Yeah.. we needed the money injection in 2020/21 because of the pandemic, lockdowns. etc. And probably though that money should not have been given so liberally. Frankly,, people like my parents on their fixed incomes, didn;t see a decline in income, so they simply put the stimulus money away (hence savings rate hike) and then spent it as the pandemic and the risks of infection declined and then felt safe getting out and shopping.
I bought a new car in 22 and I was lucky to pay 1000 below sticker.
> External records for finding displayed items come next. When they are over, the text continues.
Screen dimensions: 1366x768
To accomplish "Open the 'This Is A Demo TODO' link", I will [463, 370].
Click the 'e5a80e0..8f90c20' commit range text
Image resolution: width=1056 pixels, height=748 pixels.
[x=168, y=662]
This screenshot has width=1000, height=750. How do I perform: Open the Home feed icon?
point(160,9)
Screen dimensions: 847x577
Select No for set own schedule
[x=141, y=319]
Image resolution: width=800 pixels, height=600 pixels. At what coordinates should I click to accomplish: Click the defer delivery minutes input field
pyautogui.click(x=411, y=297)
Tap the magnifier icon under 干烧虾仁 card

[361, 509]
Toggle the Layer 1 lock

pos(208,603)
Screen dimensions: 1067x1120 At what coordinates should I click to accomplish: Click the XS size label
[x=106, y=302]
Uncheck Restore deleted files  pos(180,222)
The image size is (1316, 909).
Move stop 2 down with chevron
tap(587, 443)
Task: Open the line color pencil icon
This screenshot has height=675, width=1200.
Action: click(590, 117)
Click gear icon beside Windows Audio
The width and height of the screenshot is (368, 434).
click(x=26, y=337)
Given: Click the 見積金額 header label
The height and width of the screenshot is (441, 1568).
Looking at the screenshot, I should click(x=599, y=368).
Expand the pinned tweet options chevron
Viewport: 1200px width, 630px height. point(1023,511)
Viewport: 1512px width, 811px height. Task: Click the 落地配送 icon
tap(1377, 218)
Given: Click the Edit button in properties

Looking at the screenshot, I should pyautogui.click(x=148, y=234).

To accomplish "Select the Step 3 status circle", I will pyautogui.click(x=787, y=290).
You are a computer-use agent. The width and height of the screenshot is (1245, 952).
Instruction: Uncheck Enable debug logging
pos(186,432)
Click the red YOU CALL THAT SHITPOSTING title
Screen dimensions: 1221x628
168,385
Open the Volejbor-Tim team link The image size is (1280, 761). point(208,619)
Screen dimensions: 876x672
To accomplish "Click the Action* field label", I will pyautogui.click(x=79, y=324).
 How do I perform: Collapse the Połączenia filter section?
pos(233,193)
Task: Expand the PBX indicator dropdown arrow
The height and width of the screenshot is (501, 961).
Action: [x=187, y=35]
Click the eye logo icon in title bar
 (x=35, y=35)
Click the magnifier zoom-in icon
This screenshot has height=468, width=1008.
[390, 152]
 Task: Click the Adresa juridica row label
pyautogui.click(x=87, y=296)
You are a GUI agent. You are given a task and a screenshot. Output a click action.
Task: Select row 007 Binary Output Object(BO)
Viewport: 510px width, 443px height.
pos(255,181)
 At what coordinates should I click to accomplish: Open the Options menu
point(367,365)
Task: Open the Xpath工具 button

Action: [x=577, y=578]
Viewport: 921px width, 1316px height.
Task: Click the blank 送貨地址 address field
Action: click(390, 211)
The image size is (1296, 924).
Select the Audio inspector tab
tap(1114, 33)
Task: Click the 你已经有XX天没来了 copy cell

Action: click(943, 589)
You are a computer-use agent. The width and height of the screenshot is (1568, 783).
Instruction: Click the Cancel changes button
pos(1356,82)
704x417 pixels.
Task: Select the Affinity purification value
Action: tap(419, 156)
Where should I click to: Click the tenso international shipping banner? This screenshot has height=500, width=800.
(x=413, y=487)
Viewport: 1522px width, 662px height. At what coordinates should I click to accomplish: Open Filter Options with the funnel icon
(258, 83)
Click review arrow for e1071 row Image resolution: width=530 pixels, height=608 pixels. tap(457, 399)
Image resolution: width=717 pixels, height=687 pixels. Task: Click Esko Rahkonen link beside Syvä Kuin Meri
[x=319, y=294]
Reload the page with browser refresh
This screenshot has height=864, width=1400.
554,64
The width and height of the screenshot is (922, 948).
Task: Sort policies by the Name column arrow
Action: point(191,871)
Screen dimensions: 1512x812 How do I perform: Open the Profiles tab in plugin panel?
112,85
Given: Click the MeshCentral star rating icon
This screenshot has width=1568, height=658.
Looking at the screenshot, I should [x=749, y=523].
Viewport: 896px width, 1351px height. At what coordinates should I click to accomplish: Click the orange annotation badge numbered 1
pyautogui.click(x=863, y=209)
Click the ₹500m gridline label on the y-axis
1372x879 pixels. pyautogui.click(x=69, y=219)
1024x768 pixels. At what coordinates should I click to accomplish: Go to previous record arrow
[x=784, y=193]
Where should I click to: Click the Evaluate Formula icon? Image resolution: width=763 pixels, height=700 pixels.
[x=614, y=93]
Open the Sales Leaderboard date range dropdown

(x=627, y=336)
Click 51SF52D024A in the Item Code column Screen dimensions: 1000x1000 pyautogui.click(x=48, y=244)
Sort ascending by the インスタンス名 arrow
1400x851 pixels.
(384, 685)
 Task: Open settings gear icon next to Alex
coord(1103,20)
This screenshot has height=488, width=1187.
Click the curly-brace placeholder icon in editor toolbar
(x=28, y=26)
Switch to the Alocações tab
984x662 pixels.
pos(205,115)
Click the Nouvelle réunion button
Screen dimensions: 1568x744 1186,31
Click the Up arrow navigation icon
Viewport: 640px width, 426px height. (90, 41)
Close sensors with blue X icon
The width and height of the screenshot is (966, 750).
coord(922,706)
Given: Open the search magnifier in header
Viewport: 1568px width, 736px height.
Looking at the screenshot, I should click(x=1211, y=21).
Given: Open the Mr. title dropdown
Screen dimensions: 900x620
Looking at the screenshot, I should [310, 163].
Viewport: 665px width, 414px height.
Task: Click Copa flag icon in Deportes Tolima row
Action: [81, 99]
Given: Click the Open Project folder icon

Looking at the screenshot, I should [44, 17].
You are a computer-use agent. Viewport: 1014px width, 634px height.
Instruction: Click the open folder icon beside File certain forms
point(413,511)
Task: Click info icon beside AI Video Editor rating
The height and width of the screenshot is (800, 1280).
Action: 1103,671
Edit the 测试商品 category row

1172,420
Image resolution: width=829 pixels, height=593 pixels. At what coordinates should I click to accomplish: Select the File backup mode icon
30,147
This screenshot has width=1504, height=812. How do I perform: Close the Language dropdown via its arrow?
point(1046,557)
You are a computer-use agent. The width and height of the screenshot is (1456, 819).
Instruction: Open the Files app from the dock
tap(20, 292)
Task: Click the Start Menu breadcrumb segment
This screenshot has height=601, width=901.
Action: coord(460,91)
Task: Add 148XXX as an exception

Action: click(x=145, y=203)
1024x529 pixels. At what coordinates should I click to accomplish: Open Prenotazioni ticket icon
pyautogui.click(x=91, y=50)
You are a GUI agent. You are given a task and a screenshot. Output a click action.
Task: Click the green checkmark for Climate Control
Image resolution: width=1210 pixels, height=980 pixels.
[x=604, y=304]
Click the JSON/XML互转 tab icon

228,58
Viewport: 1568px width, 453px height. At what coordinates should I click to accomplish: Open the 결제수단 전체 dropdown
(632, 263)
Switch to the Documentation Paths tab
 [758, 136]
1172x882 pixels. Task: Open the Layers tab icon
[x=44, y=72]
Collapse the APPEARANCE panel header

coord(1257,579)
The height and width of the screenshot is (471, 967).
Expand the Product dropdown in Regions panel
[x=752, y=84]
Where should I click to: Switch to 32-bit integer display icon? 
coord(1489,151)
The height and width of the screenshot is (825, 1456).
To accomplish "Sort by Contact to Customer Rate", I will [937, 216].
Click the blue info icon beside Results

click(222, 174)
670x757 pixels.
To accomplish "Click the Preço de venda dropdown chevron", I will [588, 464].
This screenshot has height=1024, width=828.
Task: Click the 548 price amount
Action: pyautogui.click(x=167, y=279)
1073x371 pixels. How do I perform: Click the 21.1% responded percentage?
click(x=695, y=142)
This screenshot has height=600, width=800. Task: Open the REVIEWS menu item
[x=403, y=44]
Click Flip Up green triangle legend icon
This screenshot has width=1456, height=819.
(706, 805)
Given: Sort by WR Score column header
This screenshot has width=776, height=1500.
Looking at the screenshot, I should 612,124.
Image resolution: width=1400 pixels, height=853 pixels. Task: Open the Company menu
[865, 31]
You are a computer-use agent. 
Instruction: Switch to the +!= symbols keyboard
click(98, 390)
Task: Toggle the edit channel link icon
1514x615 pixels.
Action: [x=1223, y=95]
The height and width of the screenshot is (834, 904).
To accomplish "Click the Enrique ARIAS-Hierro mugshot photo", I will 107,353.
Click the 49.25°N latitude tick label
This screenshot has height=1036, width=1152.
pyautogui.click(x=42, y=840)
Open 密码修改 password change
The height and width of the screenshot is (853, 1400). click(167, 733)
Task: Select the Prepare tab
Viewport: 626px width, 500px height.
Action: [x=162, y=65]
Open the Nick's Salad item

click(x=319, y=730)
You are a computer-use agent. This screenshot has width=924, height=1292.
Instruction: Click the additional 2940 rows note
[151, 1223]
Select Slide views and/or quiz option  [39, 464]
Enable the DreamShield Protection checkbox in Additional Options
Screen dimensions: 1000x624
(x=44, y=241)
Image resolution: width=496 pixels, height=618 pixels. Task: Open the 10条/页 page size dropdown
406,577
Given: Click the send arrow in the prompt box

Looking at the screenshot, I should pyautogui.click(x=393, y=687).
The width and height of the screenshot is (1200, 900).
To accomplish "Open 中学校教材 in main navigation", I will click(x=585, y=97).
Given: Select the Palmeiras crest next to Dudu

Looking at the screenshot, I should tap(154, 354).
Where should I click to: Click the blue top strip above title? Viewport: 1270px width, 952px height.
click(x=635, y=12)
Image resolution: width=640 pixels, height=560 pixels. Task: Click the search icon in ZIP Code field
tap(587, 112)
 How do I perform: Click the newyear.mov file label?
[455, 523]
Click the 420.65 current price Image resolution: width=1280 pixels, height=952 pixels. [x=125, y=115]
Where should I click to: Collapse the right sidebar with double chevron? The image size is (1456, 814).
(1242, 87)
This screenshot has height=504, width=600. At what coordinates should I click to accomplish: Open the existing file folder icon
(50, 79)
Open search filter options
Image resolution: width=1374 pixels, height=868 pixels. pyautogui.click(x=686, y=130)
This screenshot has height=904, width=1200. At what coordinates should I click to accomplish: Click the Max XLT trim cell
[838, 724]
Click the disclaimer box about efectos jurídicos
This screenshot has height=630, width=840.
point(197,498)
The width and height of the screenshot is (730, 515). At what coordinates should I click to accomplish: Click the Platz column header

Most sales were 10 to 25% over MSRP. And I still waited 4 months to get it.
that new bathroom or kitchen is still taking months to get someone to do it. Anything that requires labor is taking longer as we have had a radical change in the workforce.
A lot of part time and full time older people, and working parents in my opinion have reevaluated whether working is beneficial or they would rather stay home. And this has led to the labor crunch and supply issues.
 
First time posting a thread. Apologies if something is in error.

During the Lame Duck session, while the Democrats are still in power, why aren't they moving legislation to Eliminate the Debt Cap requirement via eliminating the cap, raising it to a level that is not an issue for several years, or giving the power the the Secretary of Treasury.



Here is a nice article on what could be done:
As near as I can tell there is nothing on board for the lame duck and plenty of things they could work on. Keeping my fingers crossed and looking forward to younger leadership in the Senate as well.
 
First time posting a thread. Apologies if something is in error.

During the Lame Duck session, while the Democrats are still in power, why aren't they moving legislation to Eliminate the Debt Cap requirement via eliminating the cap, raising it to a level that is not an issue for several years, or giving the power the the Secretary of Treasury.



Here is a nice article on what could be done:
That issue will get resolved. May as well do something that only democrats are for while there is still an opening.